> [WHAT TO DO]:
Rewrite all the items below as a numbered list with no blank lines, and leave the pictures out of your answer.

> [ENTRIES SUPPLIED]:

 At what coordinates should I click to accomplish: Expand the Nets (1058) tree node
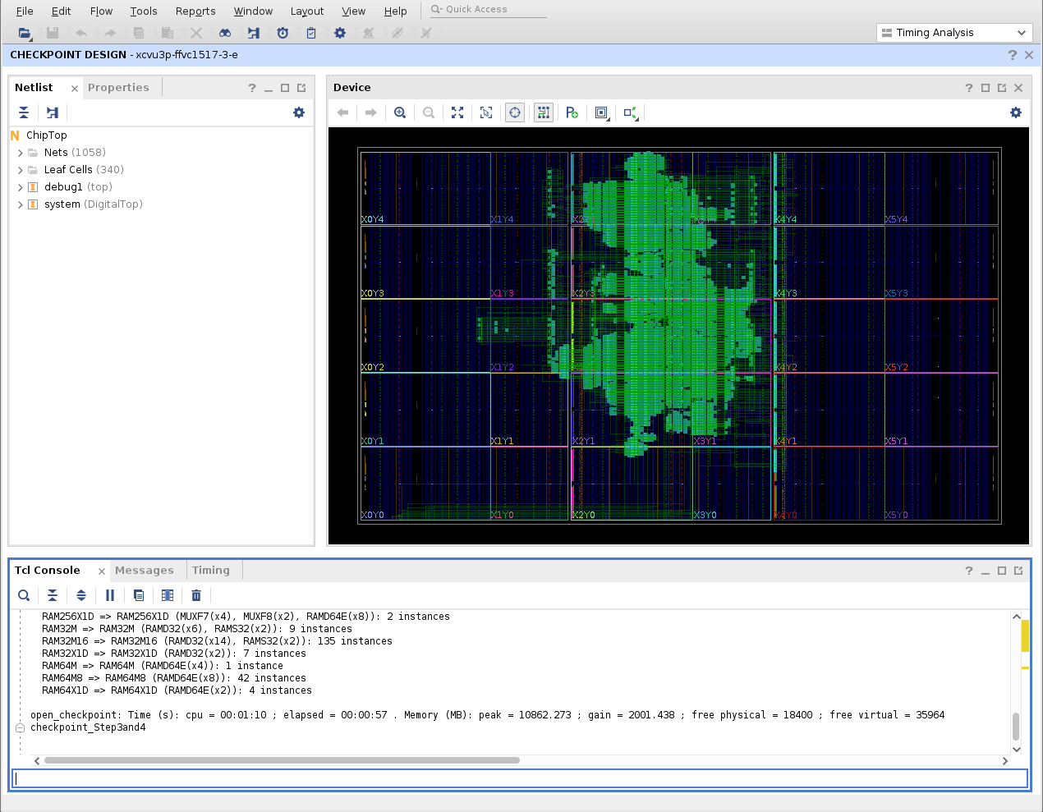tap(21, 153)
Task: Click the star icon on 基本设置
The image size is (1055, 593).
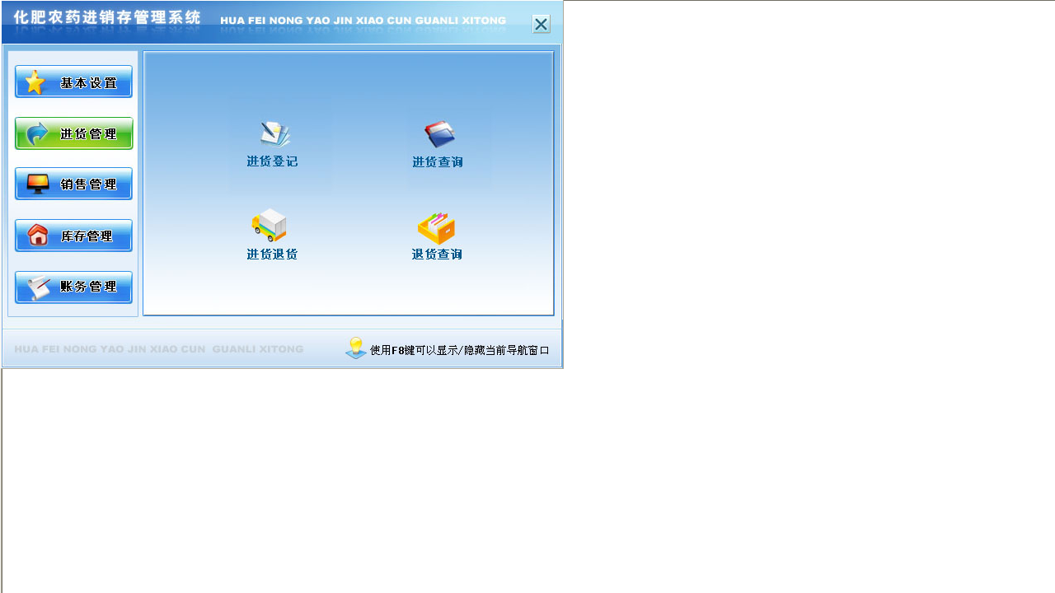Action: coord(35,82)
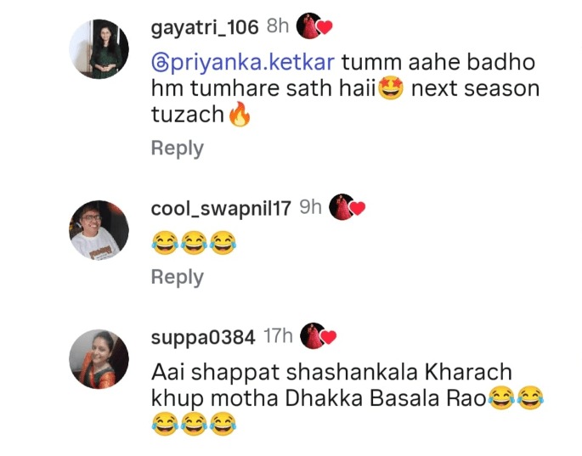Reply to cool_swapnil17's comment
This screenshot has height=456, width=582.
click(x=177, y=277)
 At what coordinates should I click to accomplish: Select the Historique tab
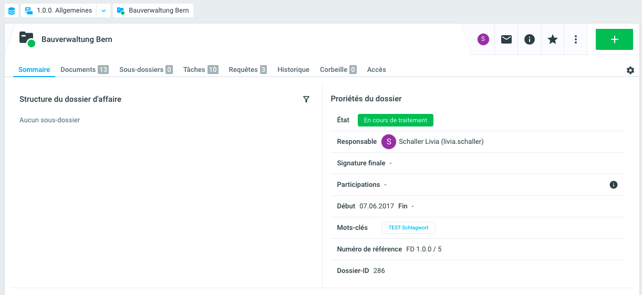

> [EXERCISE RESULT]:
1.  At what coordinates should I click to accomplish: Expand the Nets (1058) tree node
2. tap(21, 153)
3. Task: Click the star icon on 基本设置
4. The image size is (1055, 593).
5. Action: coord(35,82)
6. Reply to cool_swapnil17's comment
7. This screenshot has height=456, width=582.
8. click(x=177, y=277)
9.  At what coordinates should I click to accomplish: Select the Historique tab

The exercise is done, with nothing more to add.